> Text excerpt
•••••

I never actually planned to stay in Berlin — I thought I’d get the visa and move to Poland since I had a lot of friends there. But I started seriously seeing my partner, and they were living with one of my friends. It was kind of the perfect setup. So I ended up sticking around.
Berlin has this strange energy. Before I moved, everyone warned me: “Be careful — people get stuck here.” And they’re right. It’s a trap in a way. Flights are cheap, everyone’s always passing through, there’s endless things to do — from raves to spas to little nature getaways. There’s music resources, art grants. I never really took advantage of all that, but it’s there. And you fall into this limbo, like:
“I want to leave, but where would I even go?“
And then there’s the drugs. It’s the most drugged-out place I’ve ever lived. You can get whatever you want delivered to your door in minutes. It’s hard not to get caught in that cycle. I’m grateful my partner had already been there for like seven years. They’d seen all the tropes. They helped me navigate it, and I was able to break out fast. I left in under a year and a half.

•••••

> Recorded data
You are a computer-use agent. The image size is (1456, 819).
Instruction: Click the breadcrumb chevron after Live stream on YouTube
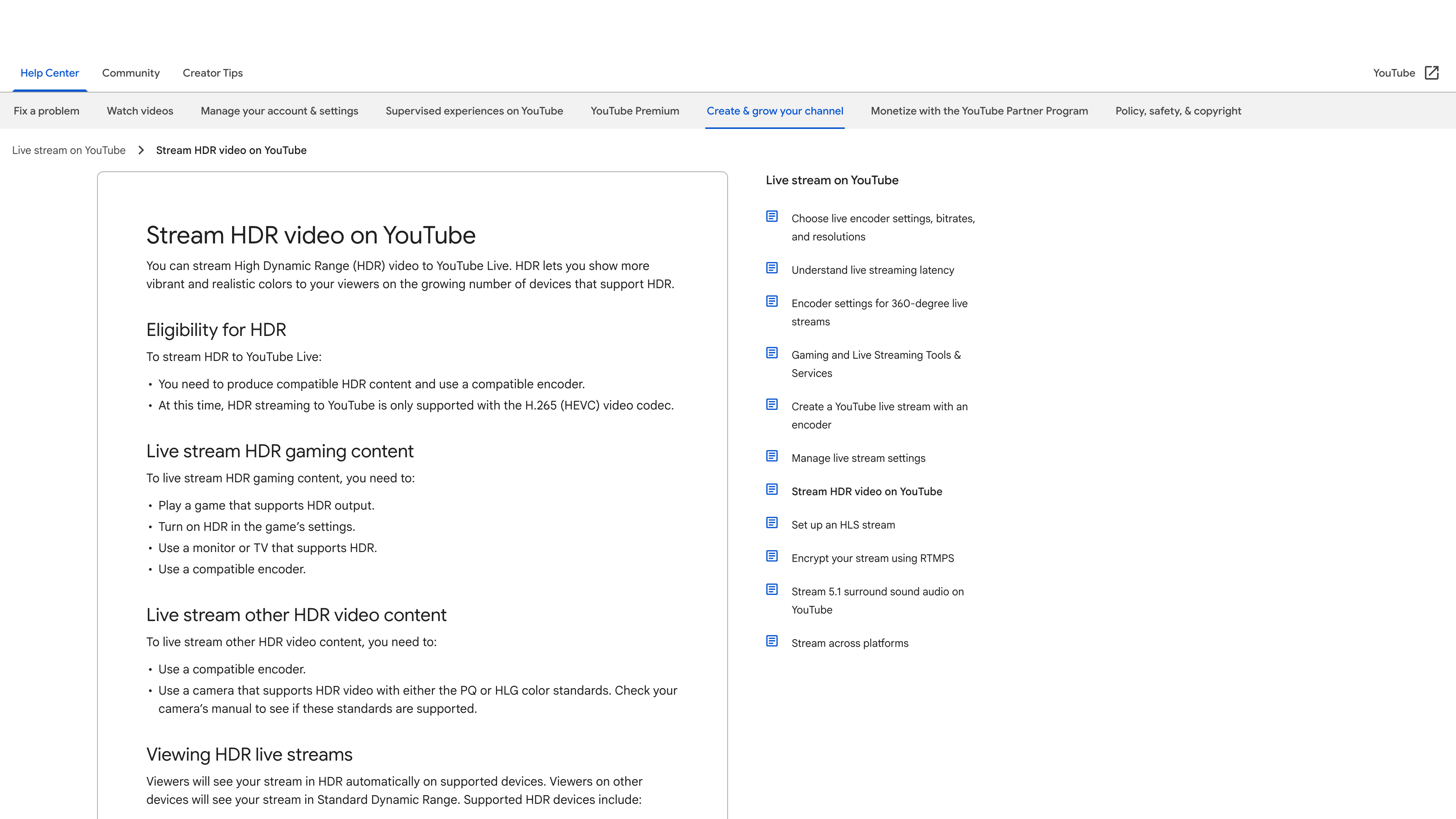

•••••

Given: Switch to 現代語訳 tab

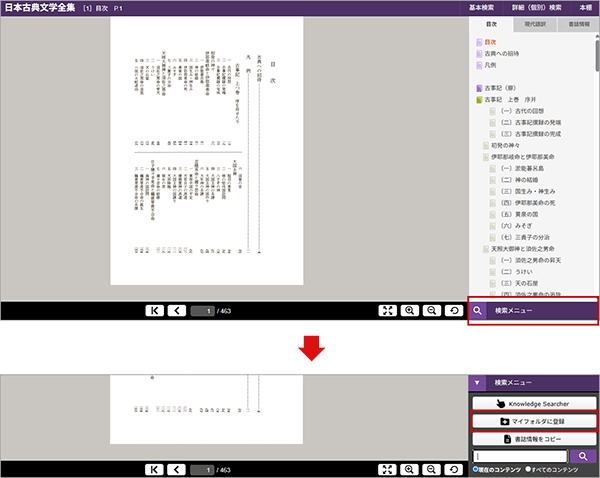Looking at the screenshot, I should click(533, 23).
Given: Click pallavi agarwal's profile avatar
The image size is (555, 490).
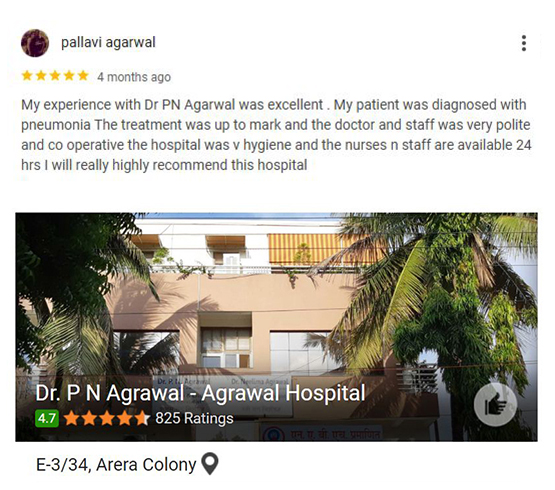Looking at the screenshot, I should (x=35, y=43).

•••••

> Instructions to follow
Write the next part of the account of living in Berlin, starting right after "I left in under a year and a half." The material is separate from the account of living in Berlin and has no connection to it.

> Reply
We ended up moving to Athens. At a certain point we just looked at each other and were like, “We have to get the fuck out of here.” It was a climax moment. Berlin had become too much - weird social energy, unhealthy routines, the works. Athens felt like paradise in comparison. Instantly lighter. But then life kind of scattered us again. I went back to the U.S. for the first time in a while to see family. Eventually we met back up in Croatia. That’s where I’ve been living recently. I finally got my international driver’s license. So we’ve just been blindly driving around and playing a lot of Minecraft together.
Honestly, we’ve both been through a lot. I’ve moved countries like four times. Did the whole tour thing. Got off drugs. Just... everything. It’s been nonstop.
Before all that, I was actually working as an apartment manager.
GATA: Apartment manager?
Orion: Yeah, kind of like a superintendent. I lived on-site and handled everything—showing the apartments, moving people in, sweeping the halls. There’s the landlord, and then there’s the person they hire to manage the day-to-day so they don’t have to. That was me. I was based in Berkeley, right next to Oakland.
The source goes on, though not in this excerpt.